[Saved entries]
((

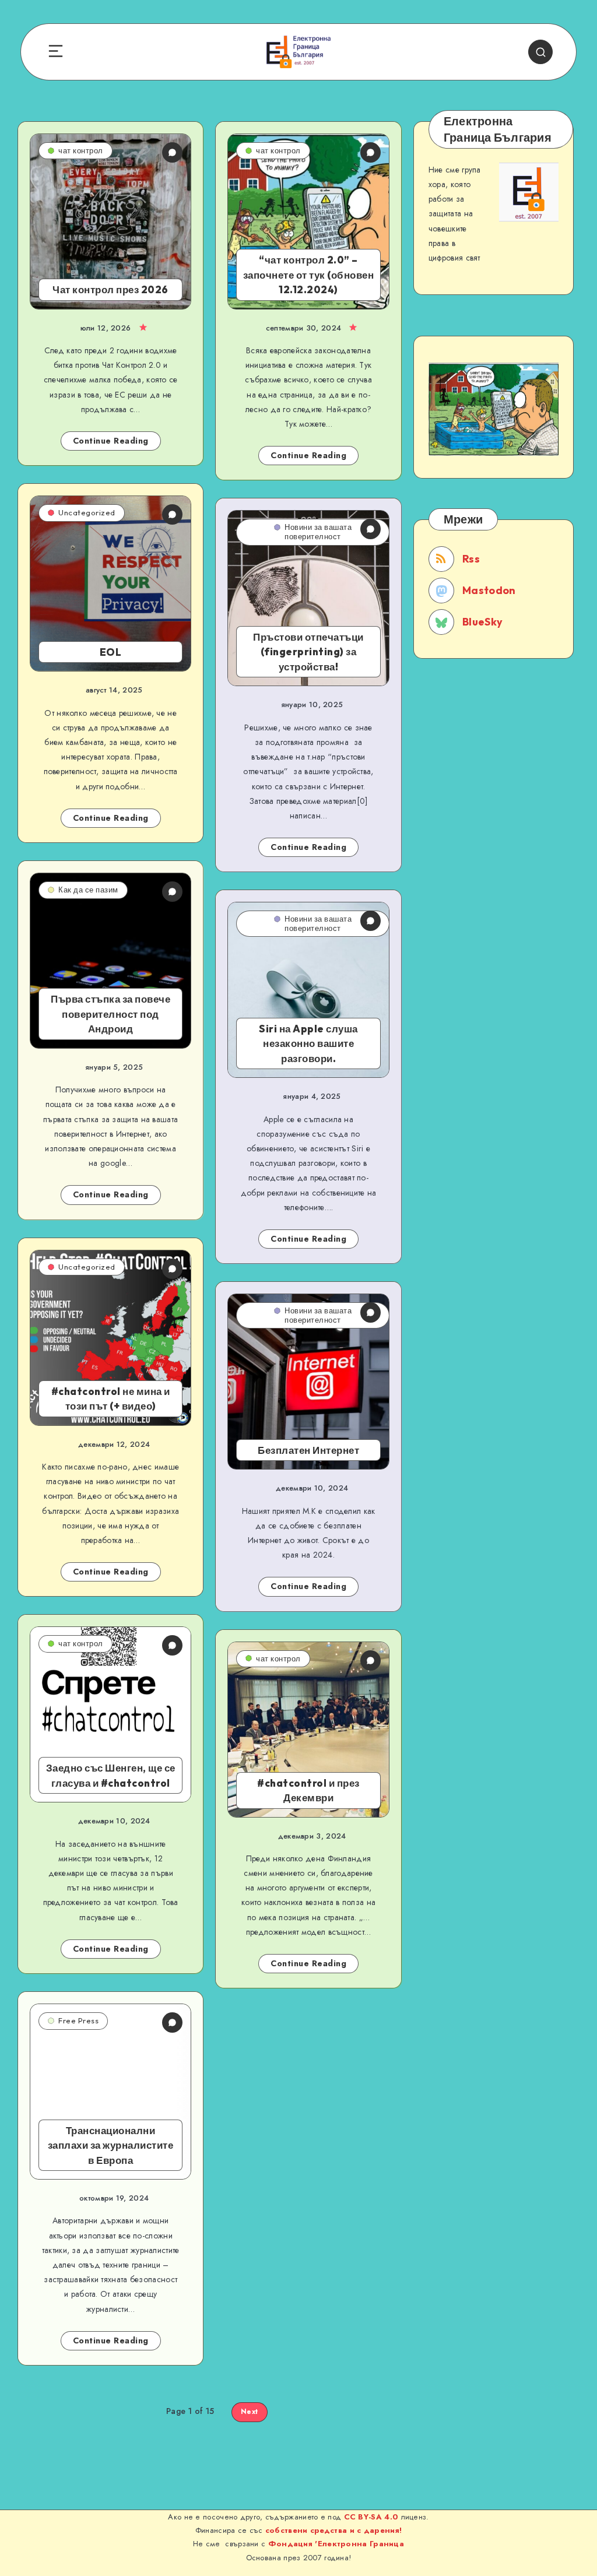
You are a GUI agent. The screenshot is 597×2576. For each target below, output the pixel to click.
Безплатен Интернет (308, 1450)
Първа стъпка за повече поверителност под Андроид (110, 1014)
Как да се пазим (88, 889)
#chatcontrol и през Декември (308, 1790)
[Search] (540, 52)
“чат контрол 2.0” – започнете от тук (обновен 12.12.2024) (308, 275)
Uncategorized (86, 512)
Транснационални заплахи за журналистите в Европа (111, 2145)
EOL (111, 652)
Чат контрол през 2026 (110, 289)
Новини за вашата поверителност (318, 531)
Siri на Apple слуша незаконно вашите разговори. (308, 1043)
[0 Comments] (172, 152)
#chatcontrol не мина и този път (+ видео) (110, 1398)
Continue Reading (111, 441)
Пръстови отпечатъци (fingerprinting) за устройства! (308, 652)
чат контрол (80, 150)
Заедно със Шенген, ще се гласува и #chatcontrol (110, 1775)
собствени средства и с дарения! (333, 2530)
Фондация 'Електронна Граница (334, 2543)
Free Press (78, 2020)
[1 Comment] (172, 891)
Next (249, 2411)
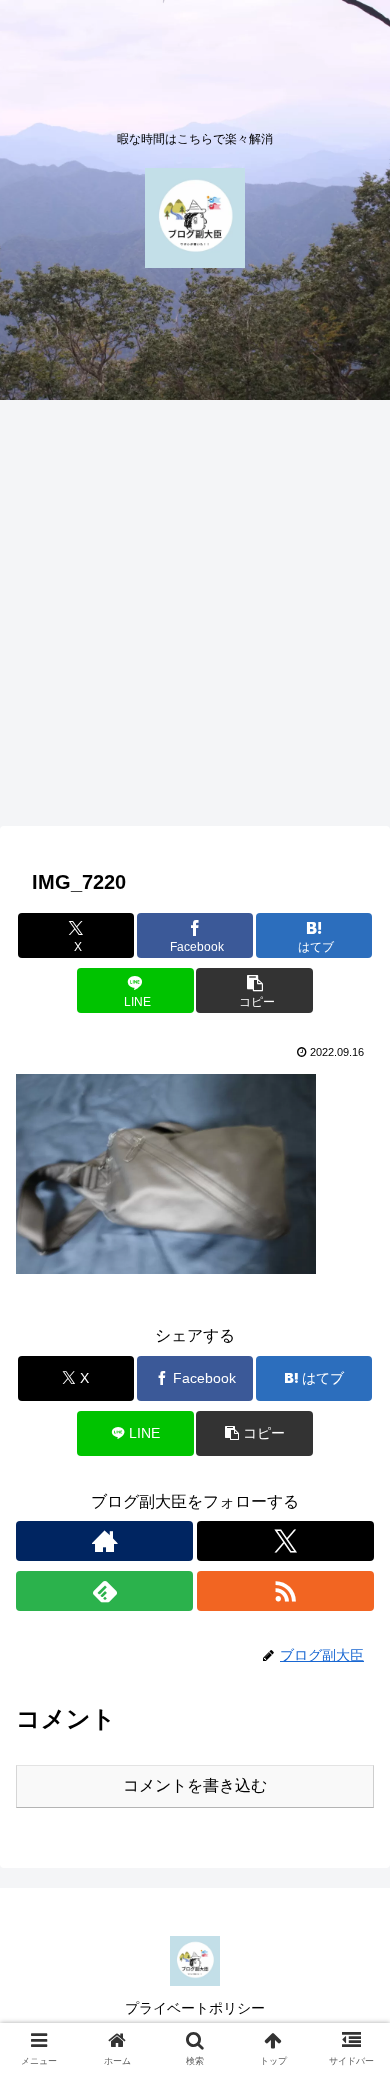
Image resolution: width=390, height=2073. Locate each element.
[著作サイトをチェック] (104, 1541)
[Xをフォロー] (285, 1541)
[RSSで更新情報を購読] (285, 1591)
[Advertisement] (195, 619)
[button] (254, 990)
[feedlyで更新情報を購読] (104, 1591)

))

## Activity:
From the records above, copy each line that contains the word "през".

## Task response:
#chatcontrol и през Декември (308, 1790)
Чат контрол през 2026 (110, 289)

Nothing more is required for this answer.